In this connection, the arbitrators expressed what, at worst, may be termed an "arguable difference of opinion regarding the meaning or applicability" of the view expressed in the MAPAD Letter. Webster, 32 F.3d at 669; see also Merrill Lynch, Pierce, Fenner & Smith, Inc. v. Bobker, 808 F.2d 930, 934 (2d Cir. 1986) ("We are not at liberty to set aside an arbitrations panel's award because of an arguable difference regarding the meaning or applicability of laws urged upon it.")

In fact, public policy underlying Section 2 would prevent the controlling interest in United States flagships to be exercised by or conferred upon foreign citizens or entities. E.g., 46 App. U.S.C. § 1187; Merchant Marine Act, Pub. L. No. 104-239, § 2, 110 Stat. 3118 (1996). There is no evidence here, as the Panel concluded, that furnishing the disputed information at issue would of itself result in Maersk attaining or exercising control of USSM. Indeed, as Maersk points out and the Panel acknowledged, Maersk already possessed most of the disputed information, which it had obtained from other sources, including publicly available documents. (See Final Award, at 13.) Thus, there is no evidence here that the Court's enforcement of the Time Charters as interpreted by the arbitrators in the Final Award would, as USSM contends, "violate some explicit public policy that is well defined and dominant, and is to be ascertained by reference to the laws and legal precedents and not from general considerations of supposed public interest." United Paperworkers Int'l v. Misco, Inc., 484 U.S. 29, 43 (1987) (internal citations and quotations omitted).

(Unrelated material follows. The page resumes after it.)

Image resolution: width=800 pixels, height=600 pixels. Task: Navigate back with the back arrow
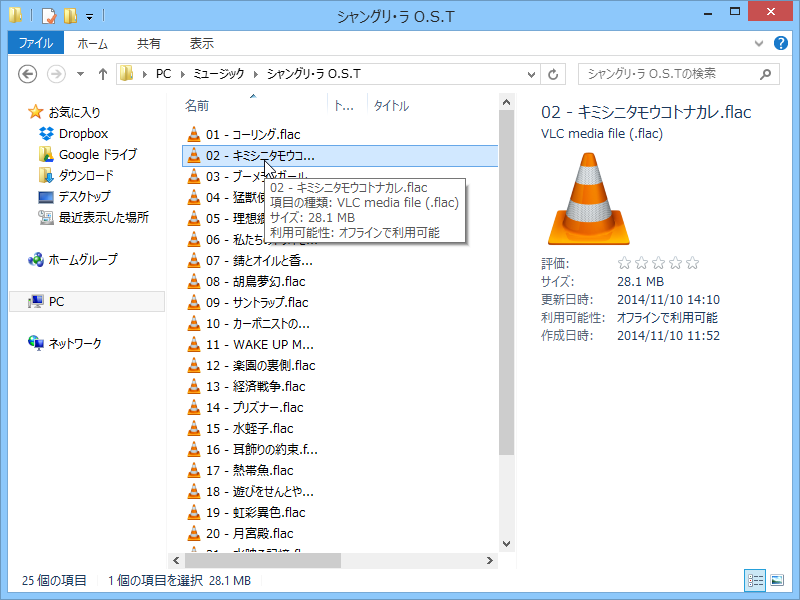pos(28,73)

What is at issue here is not such clear and dominant "public policy", but rather "supposed" public interests that USSM asserts are expressed in a letter from a government agency expressing an opinion to a party engaged in what in the final analysis is merely a private contractual dispute. Indeed, the Panel's interpretation and enforcement of its award may very well place substantial USSM interests at risk. But that is not to say that any risk to USSM necessarily equates to a sufficient threat to public interests, or that giving effect to the Panel's contract reading would undermine a dominant public policy. Insofar as any actual public interest may be at stake, it could easily be vindicated by MAPAD invoking Section 2 and revoking USSM's participation in the MSP if it formally finds a violation of the statute here. Whatever consequences such an action would have is a matter primarily implicating the private interests of USSM and Maersk. Accordingly, the Court declines to vacate the Panel's award on the basis of USSM's assertion that the ruling disregarded applicable law.


For the reasons discussed above, it is hereby

ORDERED that the motion of plaintiff U.S. Ship Management, Inc. to vacate the arbitration panel's Final Award dated October 19, 2001, is DENIED; and it is finally

ORDERED that the motion of defendant Maersk Line, Limited, to confirm the arbitration panel's Final Award dated October 19, 2001, and to dismiss the complaint herein is GRANTED.

The Clerk of Court is directed to dismiss the complaint and close this case.